> **Material provided**

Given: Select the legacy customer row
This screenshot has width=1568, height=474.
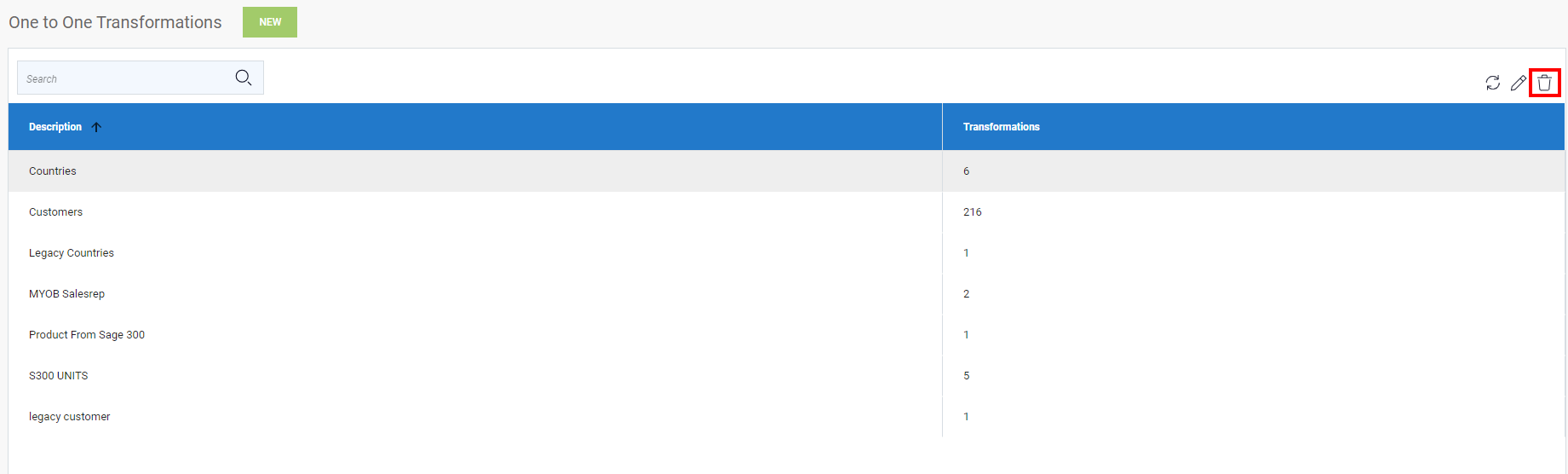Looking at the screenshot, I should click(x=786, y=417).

...

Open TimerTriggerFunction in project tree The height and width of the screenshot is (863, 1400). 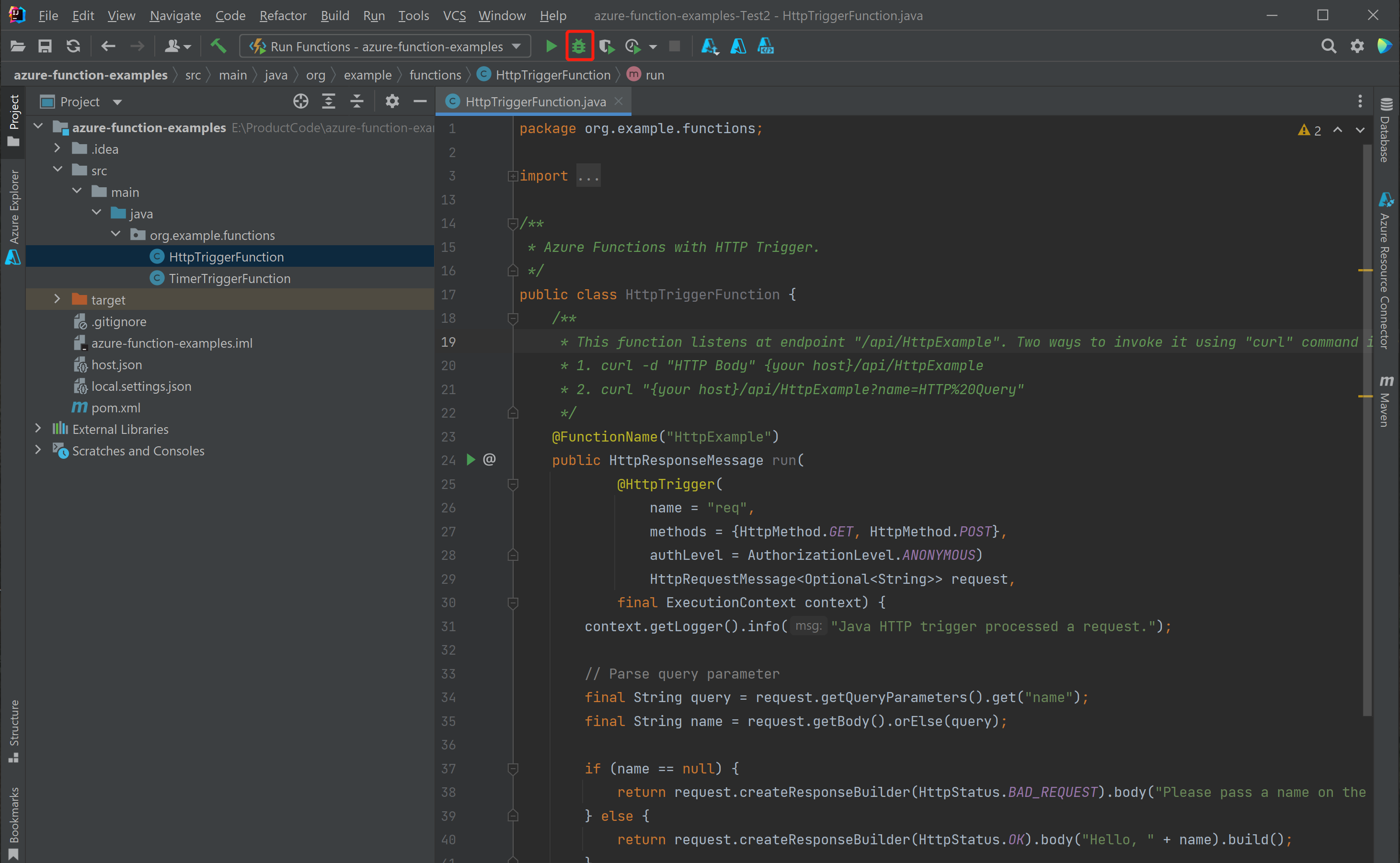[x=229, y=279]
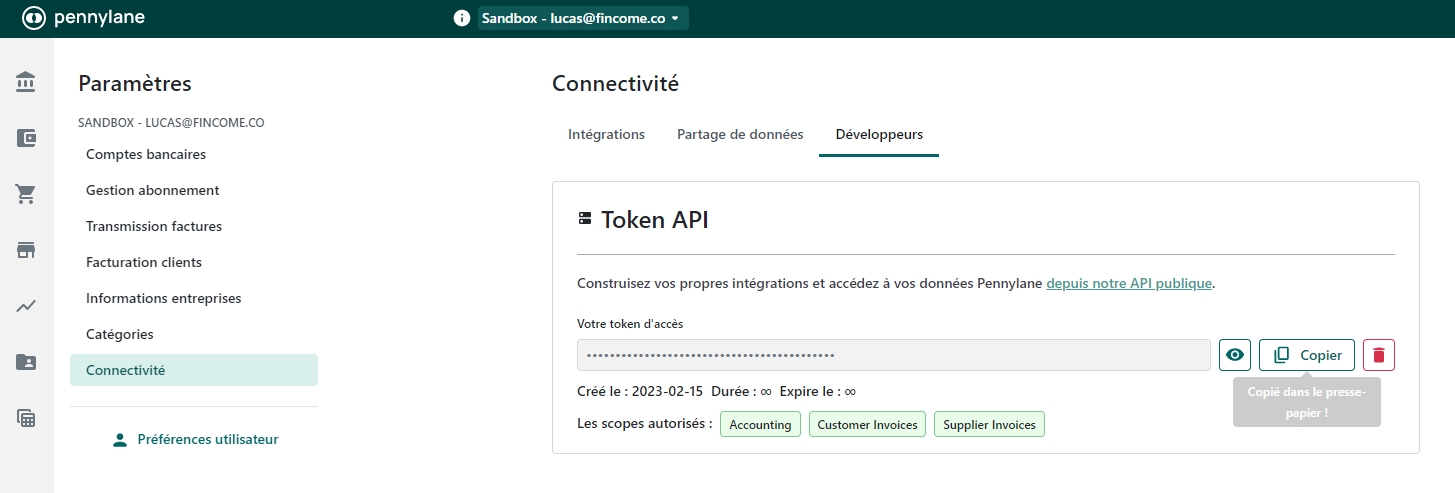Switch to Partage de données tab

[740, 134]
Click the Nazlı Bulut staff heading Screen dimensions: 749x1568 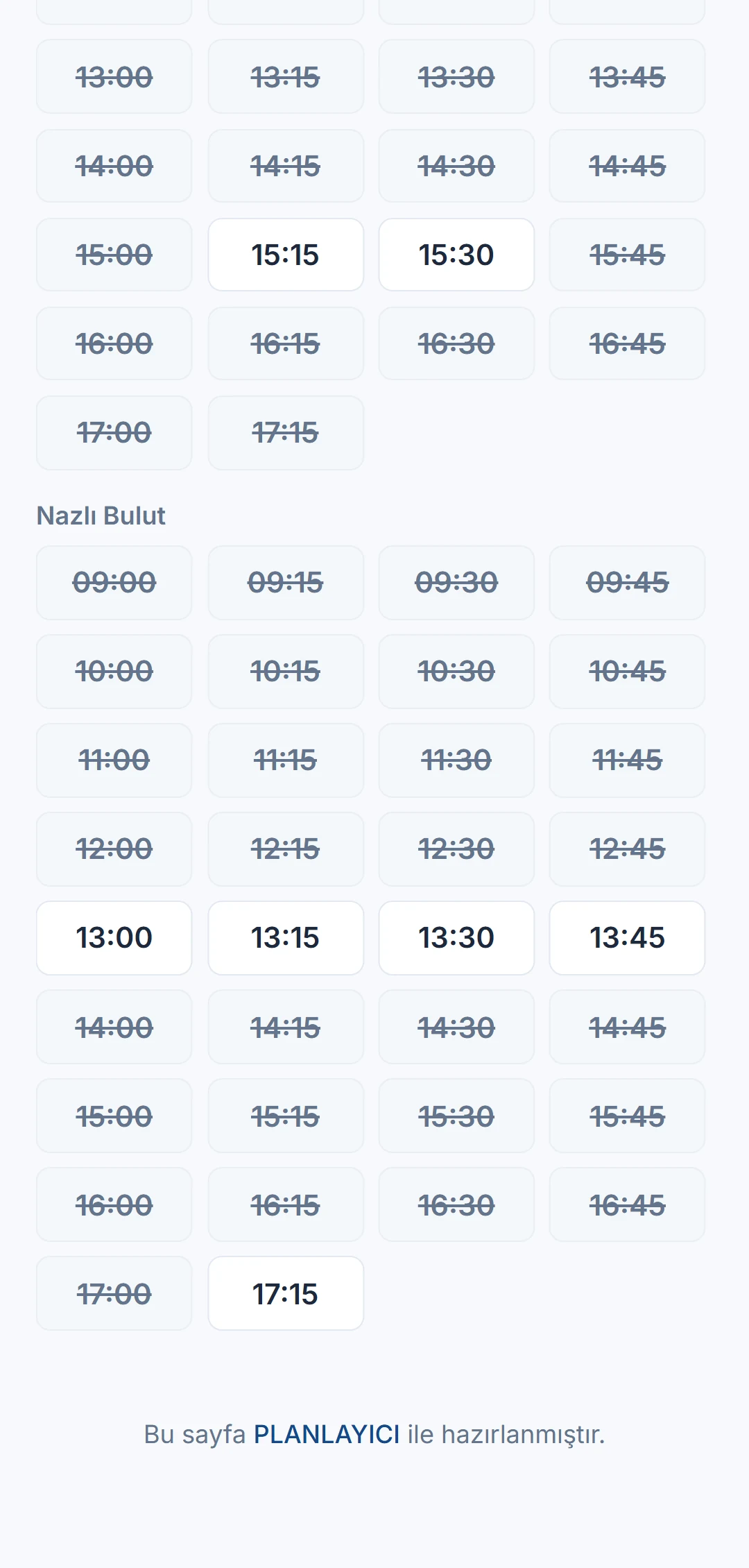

> **Task**
Express the items as a numbered list, starting with the line that contains "Given: Select the legacy customer row" and going on through the line that contains "Looking at the", with blank lines omitted and the pictures left out.

> **Task answer**
1. Given: Select the legacy customer row
2. This screenshot has width=1568, height=474.
3. Looking at the screenshot, I should click(x=786, y=417).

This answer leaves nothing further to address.